今回の記事では、この脂漏性角化症の発症メカニズムと治療法についてご紹介していきます。
脂漏性角化症の発症メカニズム
脂漏性角化症って?
脂漏性角化症は老人性疣贅(ゆうぜい)や年寄りイボとよばれることもある皮膚の老化現象のひとつです。老化現象なので一般的には高齢になるほど脂漏性角化症になる可能性があります。
ただし、もちろん発症の具合には個人差があるため、早ければ30歳代から顔や手の甲に発症することもあるようです。それらの部位は主に慢性的に日光を浴びるため皮膚の老化が促進され、脂漏性角化症になるのだと考えられています。そのため、たとえ20歳過ぎくらいの若い人であっても、海水浴などで強い日焼けをした後、背中や肩に脂漏性角化症の症状が出る場合もあります。いずれの場合にしても、光老化とよばれる症状に分類されます。
脂漏性角化症でできるイボ(皮疹)は小さな米粒ほどの大きさから大きいものではソラマメほどにまでなるそうで、患者さんによってさまざまです。皮疹の表面はざらざらしているのが特徴です。角化した細胞(角化細胞)はときどき上に重なるようにして増殖します。そのようなものはボタンをくっつけたようにみえます。笹の葉模様の皮疹が体幹に多くできるようになると、内臓に悪性腫瘍ができている可能性があり、危険な兆候です。
また、脂漏性角化症を多発している人に前がん症の罹患率が高いことが統計的にわかっています。前がんというのは、現在はがんができてはいないけれど、放置しておくとがんができる可能性が高いと考えられる状態のことをいいます。そのため、脂漏性角化症は症状としては良性であるものの、脂漏性角化症になりやすい人は悪性腫瘍が生じやすい体質をしている可能性が高いといわれています。
皮膚の老化について
太陽光線と皮膚へのダメージ
脂漏性角化症の中でも発症が早い場合は光老化に分類されます。皮膚の老化には内的要因と外的要因があり、光老化は外的な要因による皮膚の老化の一種です。ここで皮膚の老化のメカニズムについてご説明しましょう。
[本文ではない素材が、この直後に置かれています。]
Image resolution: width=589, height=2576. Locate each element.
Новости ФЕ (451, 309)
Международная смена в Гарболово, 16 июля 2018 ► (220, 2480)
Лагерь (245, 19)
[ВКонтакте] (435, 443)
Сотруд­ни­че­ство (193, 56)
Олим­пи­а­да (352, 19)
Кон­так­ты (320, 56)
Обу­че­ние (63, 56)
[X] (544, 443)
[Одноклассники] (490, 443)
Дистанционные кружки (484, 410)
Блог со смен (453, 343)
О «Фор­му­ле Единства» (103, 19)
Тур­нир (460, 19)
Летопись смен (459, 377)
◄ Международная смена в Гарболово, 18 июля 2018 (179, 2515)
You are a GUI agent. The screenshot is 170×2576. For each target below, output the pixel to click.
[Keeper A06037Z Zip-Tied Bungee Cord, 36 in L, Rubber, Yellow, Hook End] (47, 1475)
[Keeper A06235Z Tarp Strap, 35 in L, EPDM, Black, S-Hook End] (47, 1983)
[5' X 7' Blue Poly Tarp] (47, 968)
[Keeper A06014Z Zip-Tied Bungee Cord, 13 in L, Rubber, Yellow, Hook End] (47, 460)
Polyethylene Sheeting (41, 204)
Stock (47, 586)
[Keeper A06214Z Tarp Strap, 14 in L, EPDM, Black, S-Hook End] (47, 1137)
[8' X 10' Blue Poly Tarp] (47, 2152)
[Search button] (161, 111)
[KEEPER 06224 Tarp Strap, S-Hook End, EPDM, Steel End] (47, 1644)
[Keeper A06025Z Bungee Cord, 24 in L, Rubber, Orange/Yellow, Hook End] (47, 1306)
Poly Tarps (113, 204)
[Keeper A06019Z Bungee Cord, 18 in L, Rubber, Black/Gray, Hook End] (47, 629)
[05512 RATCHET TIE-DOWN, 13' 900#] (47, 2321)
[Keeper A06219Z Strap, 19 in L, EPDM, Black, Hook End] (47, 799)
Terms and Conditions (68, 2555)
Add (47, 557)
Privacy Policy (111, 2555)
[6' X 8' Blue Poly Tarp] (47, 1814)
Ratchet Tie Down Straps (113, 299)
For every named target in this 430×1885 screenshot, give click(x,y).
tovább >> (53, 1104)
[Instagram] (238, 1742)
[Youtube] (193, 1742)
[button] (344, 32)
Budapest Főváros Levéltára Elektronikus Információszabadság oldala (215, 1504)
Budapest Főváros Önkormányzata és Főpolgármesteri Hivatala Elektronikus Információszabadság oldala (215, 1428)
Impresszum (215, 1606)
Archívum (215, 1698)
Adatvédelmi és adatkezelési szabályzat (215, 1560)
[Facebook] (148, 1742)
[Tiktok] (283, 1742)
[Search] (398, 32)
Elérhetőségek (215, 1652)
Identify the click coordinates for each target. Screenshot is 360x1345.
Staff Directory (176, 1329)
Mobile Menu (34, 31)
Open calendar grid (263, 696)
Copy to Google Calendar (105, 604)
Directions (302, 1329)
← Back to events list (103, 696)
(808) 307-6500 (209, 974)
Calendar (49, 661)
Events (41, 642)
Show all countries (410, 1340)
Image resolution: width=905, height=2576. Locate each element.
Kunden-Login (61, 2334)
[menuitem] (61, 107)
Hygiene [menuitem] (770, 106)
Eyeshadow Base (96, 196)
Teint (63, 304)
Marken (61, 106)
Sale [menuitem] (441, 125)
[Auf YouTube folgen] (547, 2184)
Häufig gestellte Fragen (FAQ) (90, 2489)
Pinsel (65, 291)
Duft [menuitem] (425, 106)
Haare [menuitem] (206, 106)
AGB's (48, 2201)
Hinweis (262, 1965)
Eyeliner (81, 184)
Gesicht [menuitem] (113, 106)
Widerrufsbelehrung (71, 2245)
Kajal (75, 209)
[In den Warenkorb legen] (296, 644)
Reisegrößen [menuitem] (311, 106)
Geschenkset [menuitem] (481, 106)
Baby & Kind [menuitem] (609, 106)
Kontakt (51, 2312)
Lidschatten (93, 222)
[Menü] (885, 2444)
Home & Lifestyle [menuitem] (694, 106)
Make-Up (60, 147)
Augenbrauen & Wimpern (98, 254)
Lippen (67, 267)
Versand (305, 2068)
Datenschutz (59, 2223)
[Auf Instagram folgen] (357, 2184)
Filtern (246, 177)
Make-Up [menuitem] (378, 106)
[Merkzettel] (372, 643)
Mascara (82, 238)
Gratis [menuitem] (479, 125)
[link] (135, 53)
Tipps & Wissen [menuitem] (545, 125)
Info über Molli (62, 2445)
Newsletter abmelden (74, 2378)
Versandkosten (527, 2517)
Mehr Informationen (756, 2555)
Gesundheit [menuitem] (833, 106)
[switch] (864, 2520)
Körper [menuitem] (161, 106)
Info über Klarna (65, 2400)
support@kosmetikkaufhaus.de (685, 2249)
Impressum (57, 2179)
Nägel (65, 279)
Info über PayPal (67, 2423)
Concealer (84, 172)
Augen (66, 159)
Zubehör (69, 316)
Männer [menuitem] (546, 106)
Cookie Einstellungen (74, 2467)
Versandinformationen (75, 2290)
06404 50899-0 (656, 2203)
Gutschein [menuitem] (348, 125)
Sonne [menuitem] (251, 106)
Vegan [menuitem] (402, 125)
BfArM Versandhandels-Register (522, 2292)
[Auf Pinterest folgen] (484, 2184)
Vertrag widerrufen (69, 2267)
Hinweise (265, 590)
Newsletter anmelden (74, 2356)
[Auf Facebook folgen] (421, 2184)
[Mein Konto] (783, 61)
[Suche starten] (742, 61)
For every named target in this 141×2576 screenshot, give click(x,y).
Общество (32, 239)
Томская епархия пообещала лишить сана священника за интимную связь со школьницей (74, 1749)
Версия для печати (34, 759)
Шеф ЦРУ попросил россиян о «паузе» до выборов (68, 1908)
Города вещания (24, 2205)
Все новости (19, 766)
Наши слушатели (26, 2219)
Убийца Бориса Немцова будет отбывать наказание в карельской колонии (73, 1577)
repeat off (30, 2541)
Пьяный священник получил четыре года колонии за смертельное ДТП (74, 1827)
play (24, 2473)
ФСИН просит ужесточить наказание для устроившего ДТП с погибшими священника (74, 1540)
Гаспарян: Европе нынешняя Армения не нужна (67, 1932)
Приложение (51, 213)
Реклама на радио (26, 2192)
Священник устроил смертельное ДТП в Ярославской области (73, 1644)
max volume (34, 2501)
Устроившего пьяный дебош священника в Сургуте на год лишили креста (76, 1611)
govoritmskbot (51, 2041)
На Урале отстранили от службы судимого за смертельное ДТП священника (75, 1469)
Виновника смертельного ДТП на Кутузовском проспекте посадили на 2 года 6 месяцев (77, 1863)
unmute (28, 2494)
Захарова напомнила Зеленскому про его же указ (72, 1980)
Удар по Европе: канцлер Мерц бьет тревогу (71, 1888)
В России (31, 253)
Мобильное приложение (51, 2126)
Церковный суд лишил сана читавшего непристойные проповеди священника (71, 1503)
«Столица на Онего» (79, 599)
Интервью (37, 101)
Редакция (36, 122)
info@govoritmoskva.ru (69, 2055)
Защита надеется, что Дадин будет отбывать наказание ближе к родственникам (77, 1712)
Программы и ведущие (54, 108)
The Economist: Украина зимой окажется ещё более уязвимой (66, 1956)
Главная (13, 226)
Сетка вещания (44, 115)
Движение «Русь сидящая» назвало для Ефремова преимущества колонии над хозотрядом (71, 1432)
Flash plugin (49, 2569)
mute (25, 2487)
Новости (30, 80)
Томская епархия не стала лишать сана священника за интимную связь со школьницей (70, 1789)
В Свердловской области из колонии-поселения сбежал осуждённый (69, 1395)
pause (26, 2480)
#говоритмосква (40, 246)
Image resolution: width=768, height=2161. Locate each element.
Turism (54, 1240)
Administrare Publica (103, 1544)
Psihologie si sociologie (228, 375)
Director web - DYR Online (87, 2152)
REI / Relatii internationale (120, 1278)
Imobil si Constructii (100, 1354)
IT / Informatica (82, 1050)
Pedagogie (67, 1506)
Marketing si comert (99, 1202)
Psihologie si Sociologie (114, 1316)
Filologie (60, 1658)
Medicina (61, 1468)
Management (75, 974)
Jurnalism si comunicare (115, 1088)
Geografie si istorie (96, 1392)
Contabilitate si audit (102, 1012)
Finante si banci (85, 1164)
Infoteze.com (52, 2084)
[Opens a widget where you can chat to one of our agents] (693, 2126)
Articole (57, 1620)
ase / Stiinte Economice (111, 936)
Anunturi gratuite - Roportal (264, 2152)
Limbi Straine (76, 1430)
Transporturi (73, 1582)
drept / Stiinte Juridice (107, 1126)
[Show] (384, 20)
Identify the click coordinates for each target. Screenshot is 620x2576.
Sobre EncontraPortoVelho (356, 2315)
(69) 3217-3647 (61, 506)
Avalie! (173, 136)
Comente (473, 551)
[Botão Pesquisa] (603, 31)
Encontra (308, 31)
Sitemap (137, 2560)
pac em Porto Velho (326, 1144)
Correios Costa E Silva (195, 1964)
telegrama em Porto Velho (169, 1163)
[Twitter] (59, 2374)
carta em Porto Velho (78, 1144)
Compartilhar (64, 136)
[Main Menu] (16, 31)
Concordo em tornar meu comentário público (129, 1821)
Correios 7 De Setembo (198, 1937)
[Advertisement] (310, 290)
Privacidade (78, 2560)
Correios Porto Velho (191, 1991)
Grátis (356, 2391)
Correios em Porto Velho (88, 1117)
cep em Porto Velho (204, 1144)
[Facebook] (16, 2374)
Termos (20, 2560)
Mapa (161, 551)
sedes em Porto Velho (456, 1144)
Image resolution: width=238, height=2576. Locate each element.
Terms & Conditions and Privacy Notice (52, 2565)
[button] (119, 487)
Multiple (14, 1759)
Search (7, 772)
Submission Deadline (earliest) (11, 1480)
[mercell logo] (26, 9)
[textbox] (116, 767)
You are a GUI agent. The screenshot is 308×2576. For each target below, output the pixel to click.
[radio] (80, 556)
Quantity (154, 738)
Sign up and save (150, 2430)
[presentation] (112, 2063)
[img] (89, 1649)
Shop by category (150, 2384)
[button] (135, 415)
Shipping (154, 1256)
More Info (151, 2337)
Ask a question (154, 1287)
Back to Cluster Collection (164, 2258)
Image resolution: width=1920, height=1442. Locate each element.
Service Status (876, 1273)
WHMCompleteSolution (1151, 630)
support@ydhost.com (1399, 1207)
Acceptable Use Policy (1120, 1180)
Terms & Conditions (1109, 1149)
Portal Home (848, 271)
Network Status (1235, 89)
皮膚はだいたい思春期に成長ホルモンと性ホルモンの分泌に相関しながらもっともよく成長します。そして、それらのホルモンの分泌量が十分に維持されている間は皮膚も若々しくいることができます。たとえば、エッチをした翌日は肌がツルツルになったりしますよね。それはエッチをすることで女性ホルモンが活発に分泌されているからなんですね。
しかし、ホルモンの分泌量が少なくなると皮膚を若く保つことは難しく、どんどん老化していきます。そのため、一般的に、老化の原因は外的環境因子(市外線、温度や湿度など)より内的因子(代謝に伴う活性酸素)などが主であり、基本的には遺伝子によって制御されていると考えられます。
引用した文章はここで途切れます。